[Stored data]
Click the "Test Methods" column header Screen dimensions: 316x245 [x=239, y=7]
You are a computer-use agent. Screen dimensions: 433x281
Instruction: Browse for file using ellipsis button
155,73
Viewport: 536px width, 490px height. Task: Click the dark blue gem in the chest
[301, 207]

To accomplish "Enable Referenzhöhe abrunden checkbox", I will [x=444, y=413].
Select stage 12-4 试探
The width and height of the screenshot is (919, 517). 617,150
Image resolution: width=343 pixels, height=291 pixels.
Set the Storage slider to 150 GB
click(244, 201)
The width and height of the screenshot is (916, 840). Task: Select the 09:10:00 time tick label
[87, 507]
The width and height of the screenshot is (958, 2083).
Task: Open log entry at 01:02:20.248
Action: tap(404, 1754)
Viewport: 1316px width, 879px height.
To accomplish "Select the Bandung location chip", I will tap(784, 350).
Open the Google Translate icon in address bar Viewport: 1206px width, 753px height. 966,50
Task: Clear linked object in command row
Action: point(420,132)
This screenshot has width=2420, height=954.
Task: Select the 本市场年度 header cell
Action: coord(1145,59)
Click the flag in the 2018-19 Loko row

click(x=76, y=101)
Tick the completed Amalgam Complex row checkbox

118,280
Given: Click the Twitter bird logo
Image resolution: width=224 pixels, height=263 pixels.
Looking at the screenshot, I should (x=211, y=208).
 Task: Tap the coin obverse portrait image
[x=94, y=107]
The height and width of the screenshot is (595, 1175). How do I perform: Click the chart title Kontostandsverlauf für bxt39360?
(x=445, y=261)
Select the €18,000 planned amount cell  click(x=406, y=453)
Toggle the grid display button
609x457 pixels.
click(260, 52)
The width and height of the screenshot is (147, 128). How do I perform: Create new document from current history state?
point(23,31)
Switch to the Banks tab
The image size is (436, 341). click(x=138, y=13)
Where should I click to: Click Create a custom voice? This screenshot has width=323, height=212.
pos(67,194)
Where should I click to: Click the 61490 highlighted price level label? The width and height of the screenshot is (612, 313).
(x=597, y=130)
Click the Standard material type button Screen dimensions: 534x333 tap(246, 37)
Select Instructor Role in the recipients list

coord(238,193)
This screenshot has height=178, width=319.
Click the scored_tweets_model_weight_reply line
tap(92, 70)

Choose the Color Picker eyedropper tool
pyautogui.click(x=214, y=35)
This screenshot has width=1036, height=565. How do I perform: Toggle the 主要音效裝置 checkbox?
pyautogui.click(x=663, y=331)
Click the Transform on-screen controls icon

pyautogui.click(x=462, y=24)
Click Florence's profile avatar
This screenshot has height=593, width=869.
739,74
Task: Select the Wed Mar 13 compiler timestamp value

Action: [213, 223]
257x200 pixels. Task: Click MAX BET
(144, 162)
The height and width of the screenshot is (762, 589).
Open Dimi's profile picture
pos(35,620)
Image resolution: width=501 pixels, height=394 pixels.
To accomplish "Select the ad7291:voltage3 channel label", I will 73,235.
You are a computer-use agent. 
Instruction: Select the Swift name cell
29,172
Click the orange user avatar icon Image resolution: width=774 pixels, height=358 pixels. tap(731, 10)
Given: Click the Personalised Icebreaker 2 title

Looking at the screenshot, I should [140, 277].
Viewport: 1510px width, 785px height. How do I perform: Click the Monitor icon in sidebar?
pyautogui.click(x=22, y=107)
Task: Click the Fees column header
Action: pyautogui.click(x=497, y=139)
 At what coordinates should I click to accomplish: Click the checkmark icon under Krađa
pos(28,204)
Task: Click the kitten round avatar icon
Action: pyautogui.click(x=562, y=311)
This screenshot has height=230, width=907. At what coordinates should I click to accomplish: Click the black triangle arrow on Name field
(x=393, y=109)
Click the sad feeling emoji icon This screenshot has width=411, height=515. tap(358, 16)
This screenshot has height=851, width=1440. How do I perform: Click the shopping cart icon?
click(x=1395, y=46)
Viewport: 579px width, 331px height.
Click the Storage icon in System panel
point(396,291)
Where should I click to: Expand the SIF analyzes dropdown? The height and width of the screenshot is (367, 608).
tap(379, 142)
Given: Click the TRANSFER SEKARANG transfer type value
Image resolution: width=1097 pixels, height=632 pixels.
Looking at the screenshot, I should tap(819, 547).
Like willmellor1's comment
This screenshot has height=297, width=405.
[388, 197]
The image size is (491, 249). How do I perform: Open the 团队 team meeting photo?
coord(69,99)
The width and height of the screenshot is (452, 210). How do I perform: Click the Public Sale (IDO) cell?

-- WHAT IS EXPECTED --
Every line holding the word "computer" should be copied out of the records above.

-- ANSWER FOR THIS EXERCISE --
You are a computer-use agent. Screen dimensions: 433x281
You are a computer-use agent. 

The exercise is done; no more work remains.